Dit gevolg zal naar verwachting nog worden versterkt op het moment dat de ‘Wet vereenvoudiging en Flexibilisering van het BV-recht’ van kracht wordt en de oprichting van een bv zonder een minimum kapitaalvereiste van €18.000 kan plaatsvinden.19

Mijns inziens is op dit punt sprake van een strijdigheid met de oorspronkelijke doelstelling van de MKB-winstvrijstelling. Beoogd werd met de faciliteit een positieve prikkel aan ondernemersactiviteiten te geven, hetgeen de economische dynamiek ten goede zou komen.20 Een aantal ondernemers heeft evenwel als gevolg van het stringente urencriterium geen toegang tot deze positieve prikkel, zodat in zoverre ook geen sprake is van een stimulering van het ondernemerschap. Afschaffing van het urencriterium zal hierin verandering brengen.

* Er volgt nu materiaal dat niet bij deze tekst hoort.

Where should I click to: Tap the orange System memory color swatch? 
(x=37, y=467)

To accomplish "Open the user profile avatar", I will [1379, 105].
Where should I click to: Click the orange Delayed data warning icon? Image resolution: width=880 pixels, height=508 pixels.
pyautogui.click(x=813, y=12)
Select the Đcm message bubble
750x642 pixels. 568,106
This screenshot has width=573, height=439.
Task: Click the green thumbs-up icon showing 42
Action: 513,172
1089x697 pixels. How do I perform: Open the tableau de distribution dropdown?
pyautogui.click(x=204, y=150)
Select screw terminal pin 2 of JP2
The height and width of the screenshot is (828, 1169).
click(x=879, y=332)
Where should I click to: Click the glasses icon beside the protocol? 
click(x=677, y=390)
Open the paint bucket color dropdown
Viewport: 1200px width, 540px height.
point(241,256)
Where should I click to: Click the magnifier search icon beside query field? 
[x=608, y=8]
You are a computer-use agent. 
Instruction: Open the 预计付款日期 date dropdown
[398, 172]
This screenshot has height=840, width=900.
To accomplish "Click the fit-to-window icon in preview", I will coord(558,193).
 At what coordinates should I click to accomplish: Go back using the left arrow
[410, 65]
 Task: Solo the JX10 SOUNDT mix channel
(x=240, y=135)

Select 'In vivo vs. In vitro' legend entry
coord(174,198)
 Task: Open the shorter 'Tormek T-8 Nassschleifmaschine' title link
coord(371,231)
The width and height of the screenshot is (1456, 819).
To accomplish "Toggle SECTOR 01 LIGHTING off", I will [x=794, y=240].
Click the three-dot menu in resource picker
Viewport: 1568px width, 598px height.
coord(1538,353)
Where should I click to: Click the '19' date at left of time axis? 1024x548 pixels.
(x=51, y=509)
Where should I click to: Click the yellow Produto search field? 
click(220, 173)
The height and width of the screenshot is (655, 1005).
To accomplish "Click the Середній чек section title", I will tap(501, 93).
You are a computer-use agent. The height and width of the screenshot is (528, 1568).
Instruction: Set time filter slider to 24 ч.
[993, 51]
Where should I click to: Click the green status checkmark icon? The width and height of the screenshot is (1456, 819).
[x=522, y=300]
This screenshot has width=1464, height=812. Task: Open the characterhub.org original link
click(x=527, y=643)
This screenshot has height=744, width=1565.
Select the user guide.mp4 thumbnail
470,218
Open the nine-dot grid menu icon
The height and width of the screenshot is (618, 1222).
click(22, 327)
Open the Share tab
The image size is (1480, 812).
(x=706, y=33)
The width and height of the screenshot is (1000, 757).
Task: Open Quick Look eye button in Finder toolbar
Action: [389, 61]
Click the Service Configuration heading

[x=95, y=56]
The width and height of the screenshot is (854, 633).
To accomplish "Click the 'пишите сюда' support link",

Tot slot merk ik op dat afschaffing van het urencriterium in dit verband de rechtsvormneutraliteit in de belastingheffing van ondernemingswinsten ten goede zal komen. Deeltijd- en hybride ondernemers zullen ook gebruik kunnen maken van de tariefsverlagende MKB-winstvrijstelling en zijn daartoe niet meer aangewezen op de inbreng in een bv.